■ Exercise directions ■
The line with "Task: Choose 注销 to log out" marks the first line to copy, and the line with "You are a computer-use" marks the last. Transcribe that stretch of the data below exactly, without pictures.

Entries provided Start Marker

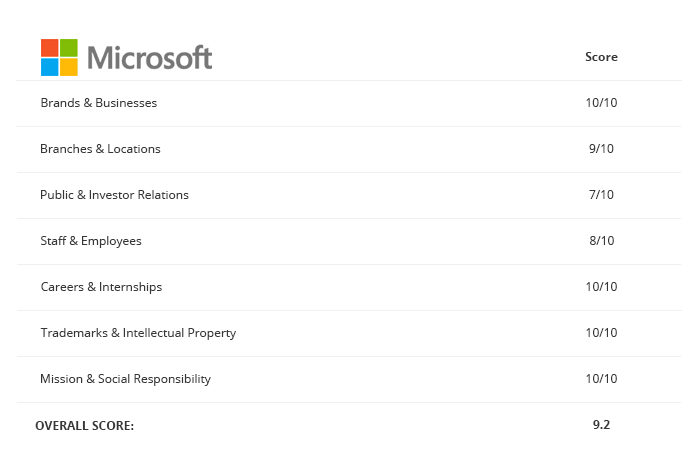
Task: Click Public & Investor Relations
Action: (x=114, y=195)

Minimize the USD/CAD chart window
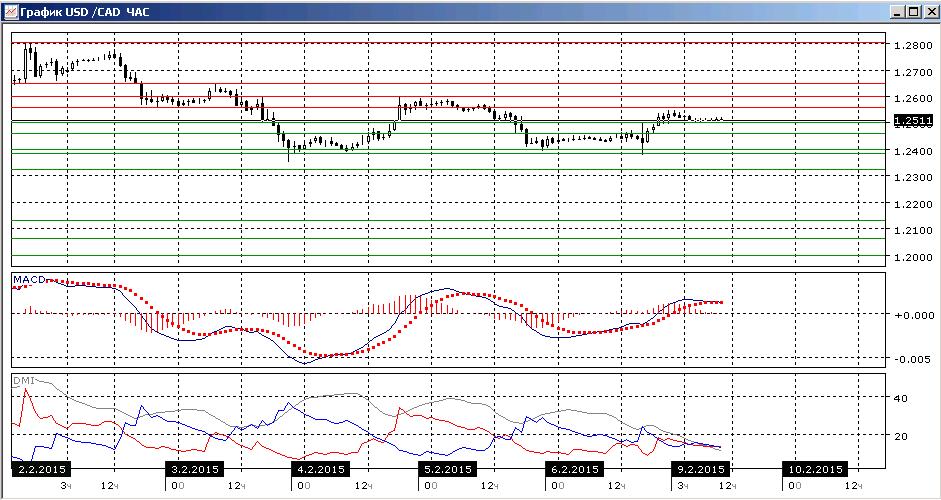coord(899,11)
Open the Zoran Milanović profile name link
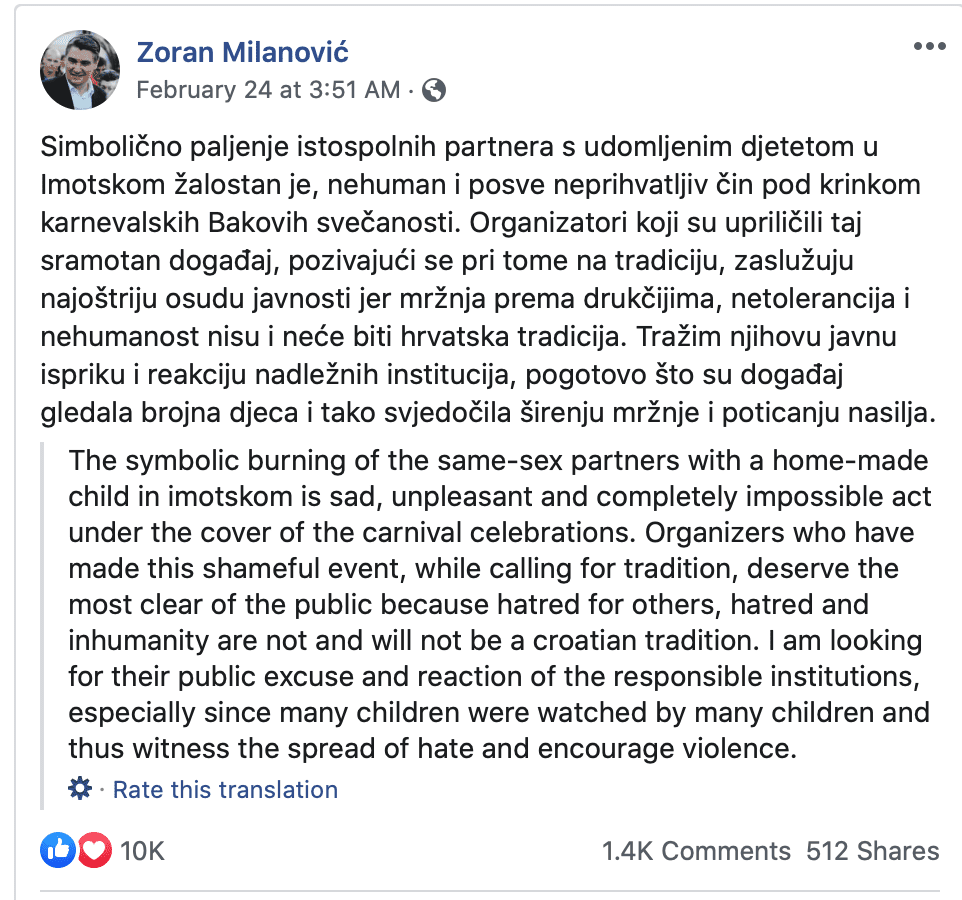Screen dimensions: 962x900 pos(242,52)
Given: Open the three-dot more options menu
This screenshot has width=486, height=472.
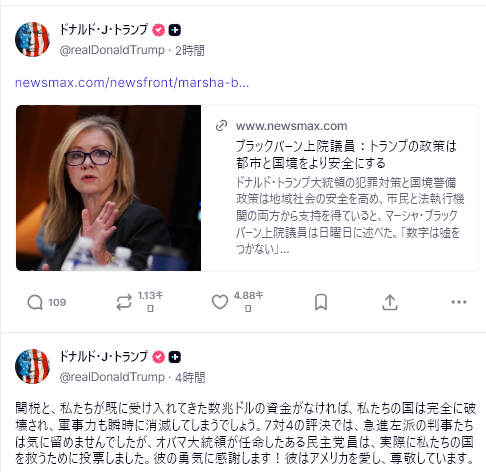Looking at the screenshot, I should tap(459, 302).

Entries provided End Marker
Entries provided Start Marker

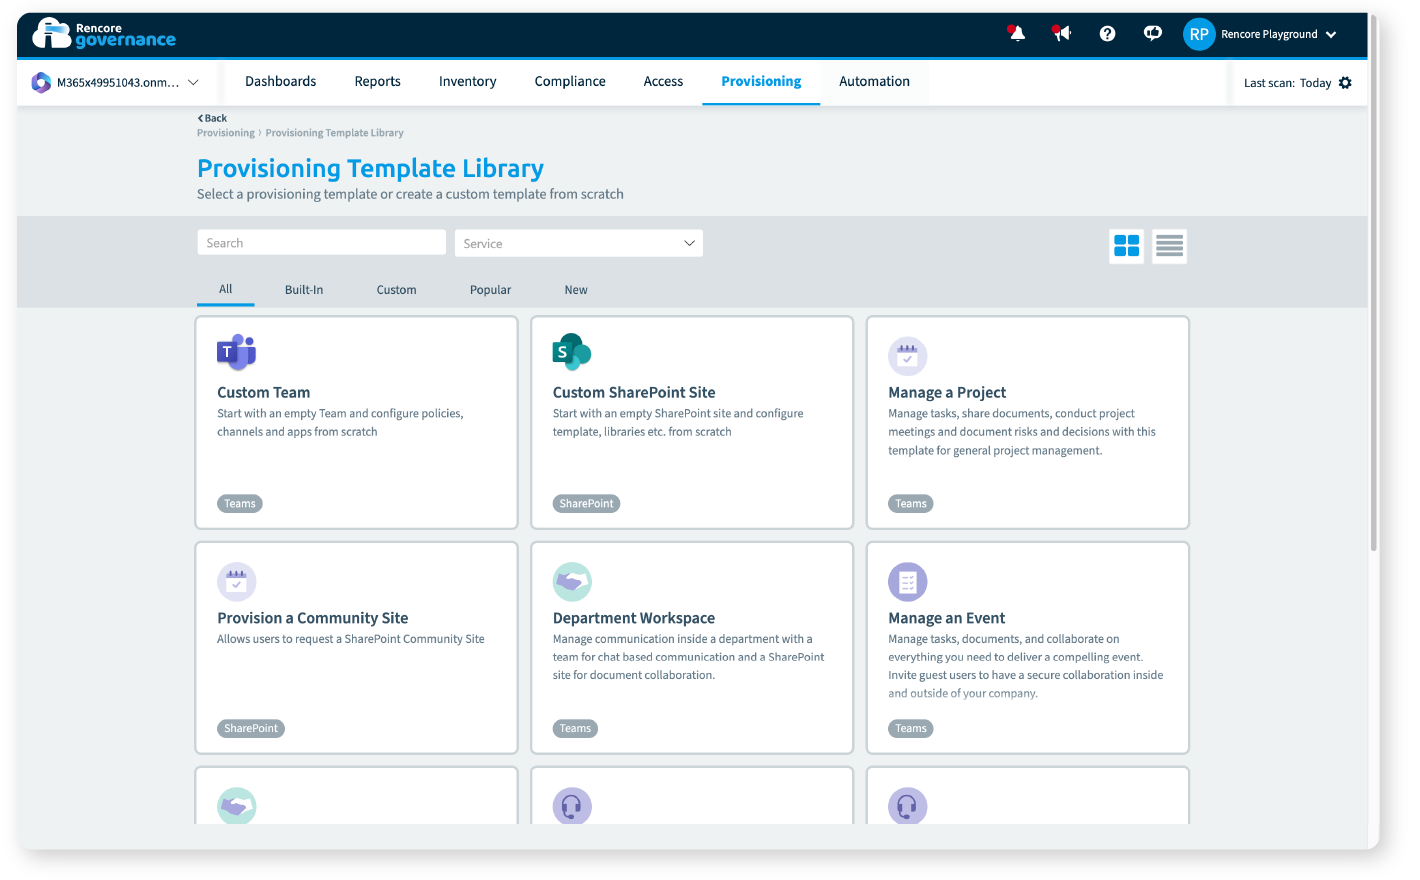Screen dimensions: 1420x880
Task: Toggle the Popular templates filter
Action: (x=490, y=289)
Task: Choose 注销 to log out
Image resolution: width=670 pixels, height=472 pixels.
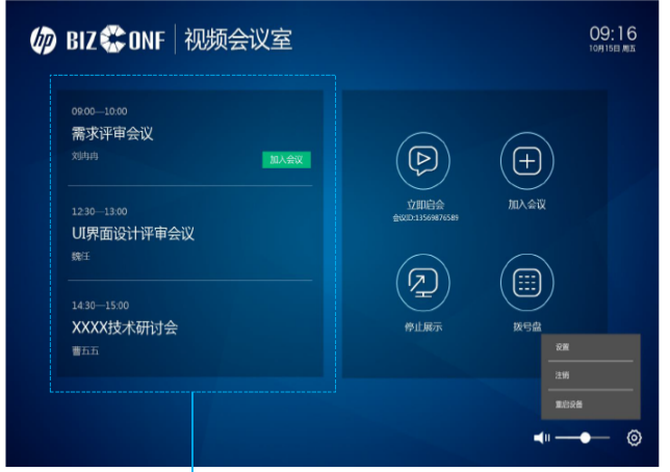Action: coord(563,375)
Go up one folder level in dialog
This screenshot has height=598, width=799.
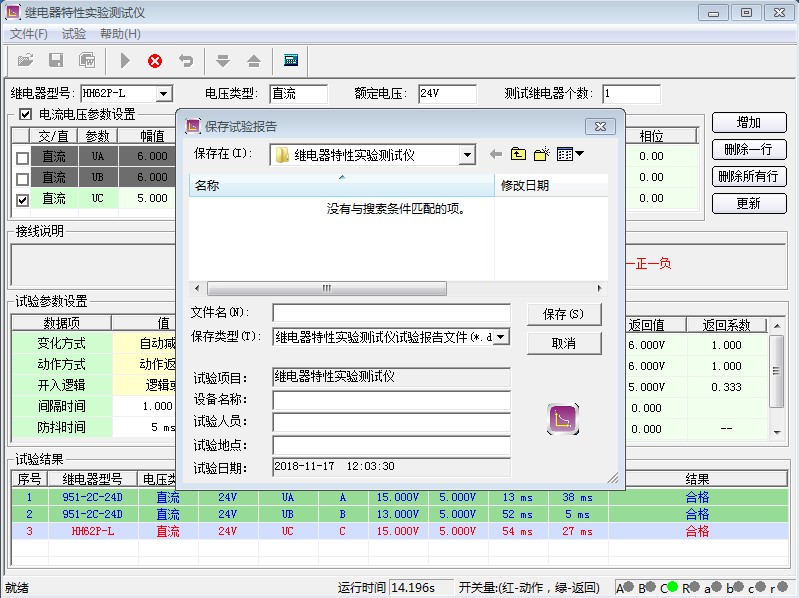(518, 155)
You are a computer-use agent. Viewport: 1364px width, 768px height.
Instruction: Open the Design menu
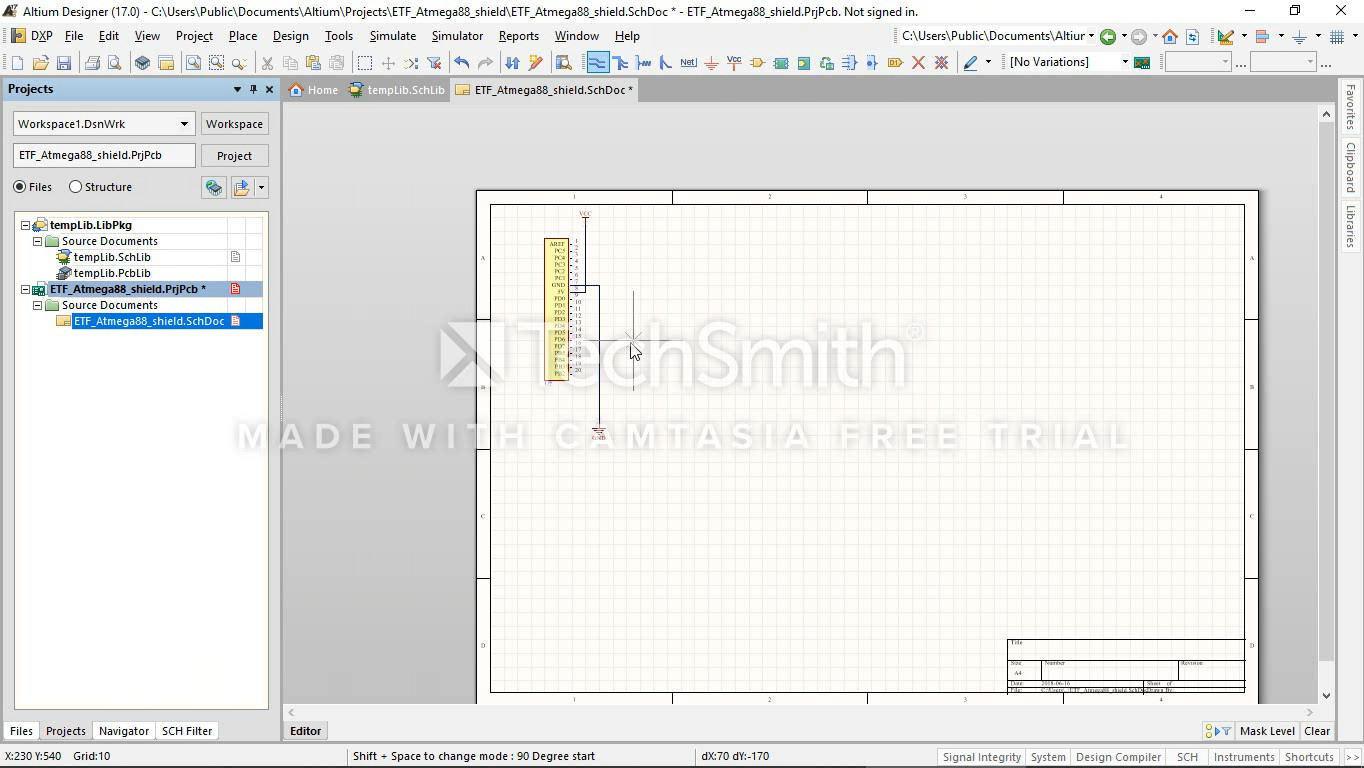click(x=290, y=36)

Entries provided End Marker

■ Task solution ■
Task: Choose 注销 to log out
Image resolution: width=670 pixels, height=472 pixels.
Action: coord(563,375)
Go up one folder level in dialog
This screenshot has height=598, width=799.
(518, 155)
You are a computer-use agent. Viewport: 1364px width, 768px height.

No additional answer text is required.